While the Stephenie Meyer series continues to enthrall teens and pre-teens everywhere, other filmmakers are looking towards more mature content. There's Matt Reeves' "Let Me In" of course, an Americanized remake of Tomas Alfredson's Swedish blood-sucker flick, "Let the Right One In." And "Daywalkers." And "Priest."

Now there's another one, according to Variety: the eternally busy director/producer Ridley Scott has turned to his old pal and "Gladiator" collaborator John Logan to write an adaptation of Jonathan Ainsley's vampire novel, "The Passage." And the band plays on...

It's worth noting that Scott and Logan haven't partied together since their collaboration on the Oscar-winning "Gladiator." Vampires are as good a reason as any to bring them back together, and "The Passage" has a good pedigree. Ainsley, pseudonym of award-winning author Justin Cronin, sold his then-unfinished novel to Fox 2000 two years ago.

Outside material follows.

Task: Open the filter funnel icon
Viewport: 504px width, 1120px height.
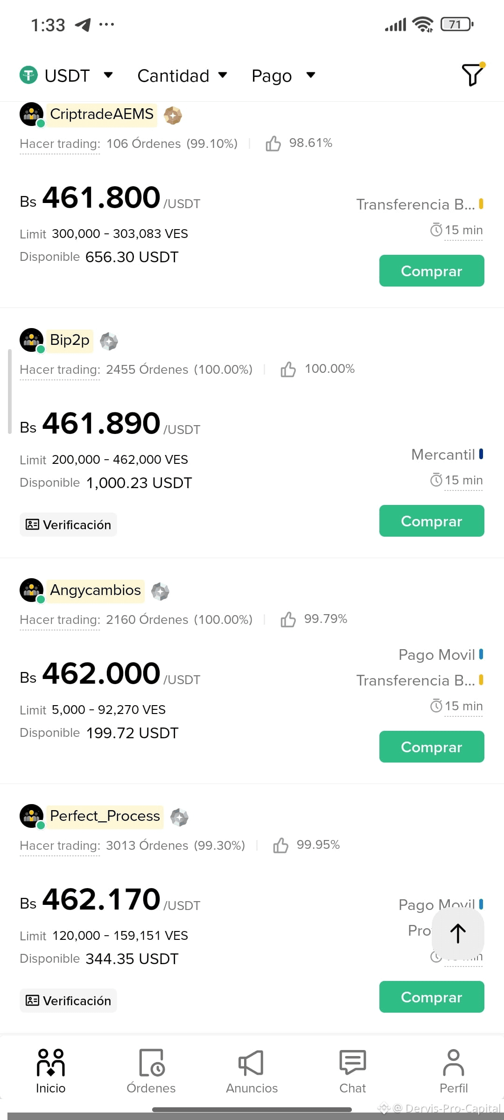Action: 473,75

The story offers yet another scenario in which vampires are explained in real-world terms (see also: The Strain). When terminally ill patients in South America are miraculously cured after being bitten by a certain breed of bat, the government begins conducting tests to see what more can be done. As you might imagine, the experiments go awry and newly created vampires -- including death row inmates -- spew forth into the world. Go us.

It sounds like a cool story, but don't expect to be reading it any time soon. Cronin/Ainsley's book has not been released yet, and it doesn't hit stores until June 8, 2010. This might also be a blessing for Scott and Logan, whose combined resumes will probably keep the duo busy until the mid 2020s. That may be a bit of an exaggeration, but it's a safe bet that the "Passage" adaptation is still a long way off.

What do you think of "The Passage," based on the little that's out there? Will a 2010/2011 release for the adaptation -- conjecture, but certainly possible -- be too late? What do you think will happen to pop culture's vampire craze once the last of the "Twilight" flicks are done?